==== SUPPLIED MATERIAL ====

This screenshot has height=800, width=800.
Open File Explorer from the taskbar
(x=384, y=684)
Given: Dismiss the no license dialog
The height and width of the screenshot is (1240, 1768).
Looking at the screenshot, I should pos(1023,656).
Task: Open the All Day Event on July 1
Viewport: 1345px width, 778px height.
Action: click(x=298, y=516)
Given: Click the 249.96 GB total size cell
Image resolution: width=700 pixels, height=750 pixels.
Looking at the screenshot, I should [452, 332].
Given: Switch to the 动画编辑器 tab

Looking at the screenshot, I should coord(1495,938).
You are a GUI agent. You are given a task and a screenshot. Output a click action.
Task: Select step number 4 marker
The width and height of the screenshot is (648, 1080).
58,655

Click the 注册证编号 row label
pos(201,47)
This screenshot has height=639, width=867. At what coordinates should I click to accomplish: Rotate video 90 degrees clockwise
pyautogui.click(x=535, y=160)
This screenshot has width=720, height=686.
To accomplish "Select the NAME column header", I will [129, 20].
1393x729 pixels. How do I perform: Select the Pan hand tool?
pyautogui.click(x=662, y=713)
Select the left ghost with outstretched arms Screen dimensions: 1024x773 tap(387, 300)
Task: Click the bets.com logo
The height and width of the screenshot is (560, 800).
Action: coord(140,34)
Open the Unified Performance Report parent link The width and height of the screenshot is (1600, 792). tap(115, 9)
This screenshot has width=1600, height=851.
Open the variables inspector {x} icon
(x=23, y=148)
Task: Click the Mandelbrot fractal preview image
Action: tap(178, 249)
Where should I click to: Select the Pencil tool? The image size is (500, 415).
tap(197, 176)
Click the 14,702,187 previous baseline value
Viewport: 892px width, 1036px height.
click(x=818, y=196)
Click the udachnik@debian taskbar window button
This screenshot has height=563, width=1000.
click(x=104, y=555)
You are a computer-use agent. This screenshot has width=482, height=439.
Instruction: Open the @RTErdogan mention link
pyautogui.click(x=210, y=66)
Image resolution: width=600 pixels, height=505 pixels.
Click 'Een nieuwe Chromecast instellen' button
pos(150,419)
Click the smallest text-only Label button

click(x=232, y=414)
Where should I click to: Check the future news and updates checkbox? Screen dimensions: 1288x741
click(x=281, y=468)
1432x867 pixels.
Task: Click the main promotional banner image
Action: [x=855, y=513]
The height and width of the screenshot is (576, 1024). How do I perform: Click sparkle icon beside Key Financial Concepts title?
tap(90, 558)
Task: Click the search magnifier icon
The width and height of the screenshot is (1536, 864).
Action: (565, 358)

====

▸ **BRIEF**: How many lines in the records above contain the word "Open"? Give only the number.

▸ **ANSWER TO THIS TASK**: 5